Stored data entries

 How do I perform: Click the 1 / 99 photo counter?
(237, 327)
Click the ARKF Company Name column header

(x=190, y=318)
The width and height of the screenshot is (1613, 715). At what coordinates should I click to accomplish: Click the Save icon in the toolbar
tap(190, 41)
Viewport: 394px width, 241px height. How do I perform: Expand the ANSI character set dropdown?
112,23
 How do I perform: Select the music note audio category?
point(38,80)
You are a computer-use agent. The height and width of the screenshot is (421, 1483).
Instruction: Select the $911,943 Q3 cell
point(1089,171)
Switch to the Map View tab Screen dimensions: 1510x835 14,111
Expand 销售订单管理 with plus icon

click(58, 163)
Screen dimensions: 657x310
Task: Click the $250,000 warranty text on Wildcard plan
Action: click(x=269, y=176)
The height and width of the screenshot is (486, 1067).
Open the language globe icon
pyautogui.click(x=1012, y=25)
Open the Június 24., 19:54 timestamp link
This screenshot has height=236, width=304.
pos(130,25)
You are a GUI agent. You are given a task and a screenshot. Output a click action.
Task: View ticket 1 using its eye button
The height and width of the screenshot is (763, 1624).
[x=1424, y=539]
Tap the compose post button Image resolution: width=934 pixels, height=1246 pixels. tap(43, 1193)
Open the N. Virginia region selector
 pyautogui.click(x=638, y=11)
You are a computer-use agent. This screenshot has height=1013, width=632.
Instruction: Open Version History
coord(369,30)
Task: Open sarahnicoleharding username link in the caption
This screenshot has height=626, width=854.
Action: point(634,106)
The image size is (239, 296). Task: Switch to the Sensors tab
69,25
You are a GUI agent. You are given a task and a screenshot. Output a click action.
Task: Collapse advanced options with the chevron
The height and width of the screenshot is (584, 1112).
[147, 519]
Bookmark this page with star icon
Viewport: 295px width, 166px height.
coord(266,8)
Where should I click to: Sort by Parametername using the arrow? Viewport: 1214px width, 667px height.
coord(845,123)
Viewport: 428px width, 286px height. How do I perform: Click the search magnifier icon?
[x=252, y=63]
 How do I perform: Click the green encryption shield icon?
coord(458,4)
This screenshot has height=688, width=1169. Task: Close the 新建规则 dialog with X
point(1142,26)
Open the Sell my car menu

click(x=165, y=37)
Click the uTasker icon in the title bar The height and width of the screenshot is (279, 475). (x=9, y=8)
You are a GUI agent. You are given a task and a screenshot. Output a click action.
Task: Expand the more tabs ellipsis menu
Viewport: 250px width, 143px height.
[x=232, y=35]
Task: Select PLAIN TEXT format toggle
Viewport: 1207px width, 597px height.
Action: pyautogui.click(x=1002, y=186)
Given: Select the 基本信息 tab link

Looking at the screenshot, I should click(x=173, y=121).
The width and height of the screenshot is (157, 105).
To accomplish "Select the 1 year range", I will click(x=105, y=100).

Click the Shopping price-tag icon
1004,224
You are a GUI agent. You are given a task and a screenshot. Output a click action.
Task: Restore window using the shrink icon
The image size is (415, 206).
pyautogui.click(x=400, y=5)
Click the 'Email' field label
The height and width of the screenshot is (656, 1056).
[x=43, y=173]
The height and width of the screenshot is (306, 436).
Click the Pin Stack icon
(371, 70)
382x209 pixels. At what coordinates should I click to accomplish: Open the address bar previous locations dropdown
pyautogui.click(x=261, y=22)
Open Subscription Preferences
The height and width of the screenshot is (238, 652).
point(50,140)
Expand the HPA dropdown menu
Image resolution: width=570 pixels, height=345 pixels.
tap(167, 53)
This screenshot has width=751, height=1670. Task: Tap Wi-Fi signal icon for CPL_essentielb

> _What needs to be done_: The records above need copying. Do it exactly.

> _Solution to the exercise_:
 How do I perform: Click the 1 / 99 photo counter?
(237, 327)
Click the ARKF Company Name column header

(x=190, y=318)
The width and height of the screenshot is (1613, 715). At what coordinates should I click to accomplish: Click the Save icon in the toolbar
tap(190, 41)
Viewport: 394px width, 241px height. How do I perform: Expand the ANSI character set dropdown?
112,23
 How do I perform: Select the music note audio category?
point(38,80)
You are a computer-use agent. The height and width of the screenshot is (421, 1483).
Instruction: Select the $911,943 Q3 cell
point(1089,171)
Switch to the Map View tab Screen dimensions: 1510x835 14,111
Expand 销售订单管理 with plus icon

click(58, 163)
Screen dimensions: 657x310
Task: Click the $250,000 warranty text on Wildcard plan
Action: click(x=269, y=176)
The height and width of the screenshot is (486, 1067).
Open the language globe icon
pyautogui.click(x=1012, y=25)
Open the Június 24., 19:54 timestamp link
This screenshot has height=236, width=304.
pos(130,25)
You are a GUI agent. You are given a task and a screenshot. Output a click action.
Task: View ticket 1 using its eye button
The height and width of the screenshot is (763, 1624).
[x=1424, y=539]
Tap the compose post button Image resolution: width=934 pixels, height=1246 pixels. tap(43, 1193)
Open the N. Virginia region selector
 pyautogui.click(x=638, y=11)
You are a computer-use agent. This screenshot has height=1013, width=632.
Instruction: Open Version History
coord(369,30)
Task: Open sarahnicoleharding username link in the caption
This screenshot has height=626, width=854.
Action: point(634,106)
The image size is (239, 296). Task: Switch to the Sensors tab
69,25
You are a GUI agent. You are given a task and a screenshot. Output a click action.
Task: Collapse advanced options with the chevron
The height and width of the screenshot is (584, 1112).
[147, 519]
Bookmark this page with star icon
Viewport: 295px width, 166px height.
coord(266,8)
Where should I click to: Sort by Parametername using the arrow? Viewport: 1214px width, 667px height.
coord(845,123)
Viewport: 428px width, 286px height. How do I perform: Click the search magnifier icon?
[x=252, y=63]
 How do I perform: Click the green encryption shield icon?
coord(458,4)
This screenshot has height=688, width=1169. Task: Close the 新建规则 dialog with X
point(1142,26)
Open the Sell my car menu

click(x=165, y=37)
Click the uTasker icon in the title bar The height and width of the screenshot is (279, 475). (x=9, y=8)
You are a GUI agent. You are given a task and a screenshot. Output a click action.
Task: Expand the more tabs ellipsis menu
Viewport: 250px width, 143px height.
[x=232, y=35]
Task: Select PLAIN TEXT format toggle
Viewport: 1207px width, 597px height.
Action: pyautogui.click(x=1002, y=186)
Given: Select the 基本信息 tab link

Looking at the screenshot, I should click(x=173, y=121).
The width and height of the screenshot is (157, 105).
To accomplish "Select the 1 year range", I will click(x=105, y=100).

Click the Shopping price-tag icon
1004,224
You are a GUI agent. You are given a task and a screenshot. Output a click action.
Task: Restore window using the shrink icon
The image size is (415, 206).
pyautogui.click(x=400, y=5)
Click the 'Email' field label
The height and width of the screenshot is (656, 1056).
[x=43, y=173]
The height and width of the screenshot is (306, 436).
Click the Pin Stack icon
(371, 70)
382x209 pixels. At what coordinates should I click to accomplish: Open the address bar previous locations dropdown
pyautogui.click(x=261, y=22)
Open Subscription Preferences
The height and width of the screenshot is (238, 652).
point(50,140)
Expand the HPA dropdown menu
Image resolution: width=570 pixels, height=345 pixels.
tap(167, 53)
This screenshot has width=751, height=1670. Task: Tap Wi-Fi signal icon for CPL_essentielb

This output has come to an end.